In regards to GNU Emacs they learn it from the
website http://www.gnu.org/software/emacs/ and
http://www.gnu.org/software/emacs/documentation.html
and from the Help menu within the software and
www.gnu.org website, YouTube videos and many other
places.
8. Are there any shared texts or mechanisms for
communication that you think are not working
well? What do you see as the problem?
This mailing list is self-evidencing truth that it
works, if it works well or not is very subjective
opinion.
9. What are some examples of specialized language that the group members use
in their conversation and written communication? (examples: acronyms, slang,
specialized terms that “outsiders” might not
understand)
You may start with GNU -- meaning GNU is Not Unix,
the name of operating system, and GNU Emacs is
part of it. https://www.gnu.org and there is
plethora of other terms.
10. How do you help new members learn the specialized language of the
community?
Through the Help menu in GNU Emacs software and
websites.

Jean Louis

David Arroyo Menendez
2018-11-13 12:48:05 UTC
Permalink
Post by Thomas Ingram
Hello,
This isn't quite the usual question, so I hope I am asking this in the
correct place.
I am writing a research paper for my University's Advanced Composition
course on discourse communities in free & open source software and I am
looking for people willing to answer a few interview questions about the
subject.

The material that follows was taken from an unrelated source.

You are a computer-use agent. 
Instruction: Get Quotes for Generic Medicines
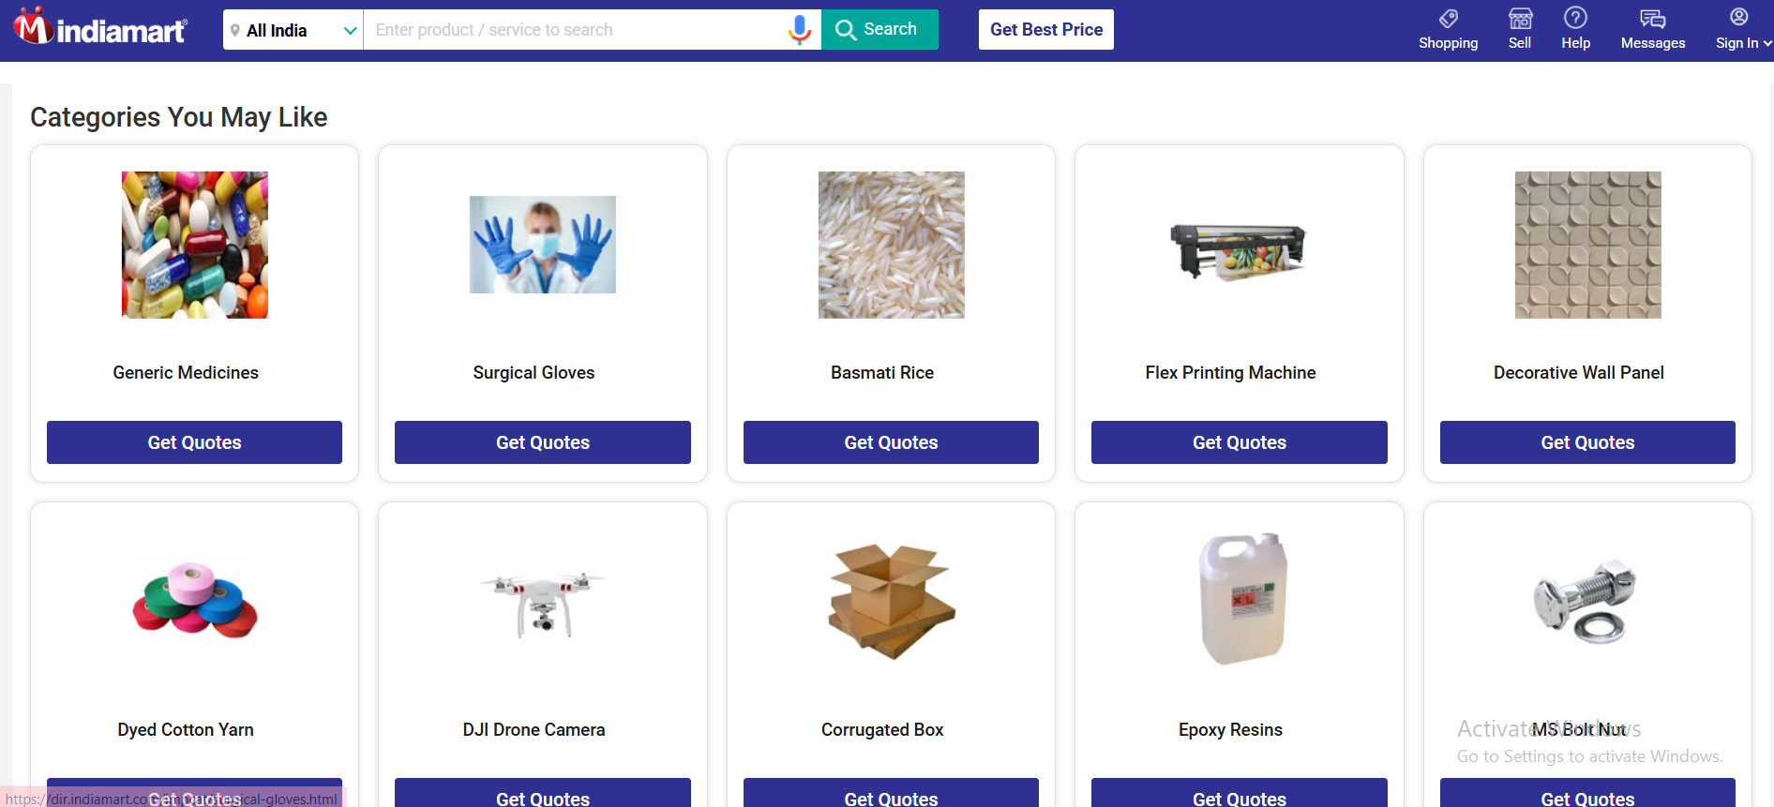(x=194, y=442)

I am reaching out to the GNU Emacs community specifically as I
use Emacs everyday and it is perhaps the oldest free software community.
So if anyone who considers themselves a part of Emacs community would be
willing to answer some questions, let me know!
Thomas Ingram
Michigan Technological University
Computer Science
Hello Thomas,

I'm doing a Phd with Jesús G. Barahona, who is expert measuring floss
comunities from a quantitative point of view. Perhaps you can find
useful these tools: https://chaoss.github.io/grimoirelab-tutorial/perceval/intro.html

Regards.
David Arroyo Menendez
2018-11-14 01:04:29 UTC
Permalink
Post by Thomas Ingram
Note: “community” refers to the FOSS community and the GNU Emacs
community specifically.
1. Describe your role in this community.
I'm an advanced user and ocasional developer. I've contributed small
extensions to GNU Emacs, and contributed other scripts and books
translations to the community.
Post by Thomas Ingram
2. How long have you been a part of this community?
From 2000
Post by Thomas Ingram
3. Why are you involved in this community?
I like the GNU philosophy and from my point of view. GNU Emacs is the
best software to understand it. In the beginning was because was a good
free software editor.
Post by Thomas Ingram
4. What would you say are the shared goals of your community? (Why does
this group exist? What does it do?)
The goals are shared because there are a license.

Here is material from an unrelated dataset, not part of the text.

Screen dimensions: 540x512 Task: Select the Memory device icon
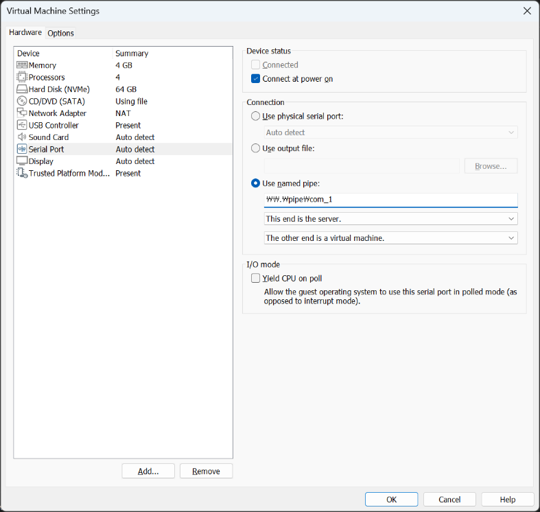(x=22, y=65)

The emacs culture is shared, because we share the source.
Post by Thomas Ingram
5. What mechanisms do members use to communicate with each other?
(examples: meetings, email, text messages, newsletters, reports,
evaluation forms, handbook, etc)
Yes, I've used meetings, email, mailing list, books, telegram, ...
Post by Thomas Ingram
6. What are the purposes of each of these mechanisms of communication?
The answer is obvious. Meetings to find people in a physical place,
mailing list to comunicate to many people in an asynchonous, irc to
share ideas in a synchronous way, etc.
Post by Thomas Ingram
7. How do new members learn about the mechanisms of communication and
how to use them?
In general, a newbie learns GNU/Emacs using Emacs. Although you can read
the Emacs Manual, or receiving a class.
Post by Thomas Ingram
8. Are there any shared texts or mechanisms for communication that you
think are not working well? What do you see as the problem?
All is ok
Post by Thomas Ingram
9. What are some examples of specialized language that the group members
acronyms, slang, specialized terms that “outsiders” might not understand)
https://www.emacswiki.org/emacs/Glossary
Post by Thomas Ingram
10. How do you help new members learn the specialized language of the
community?
There are many ways depending the person and my motivation.
Post by Thomas Ingram
Hopefully that helps clarify what I'll be asking about.
Thomas Ingram
Michigan Technological University
Computer Science
Thomas, I've a little article about my experience with emacs-es in
spanish. If you are interested I can attach you.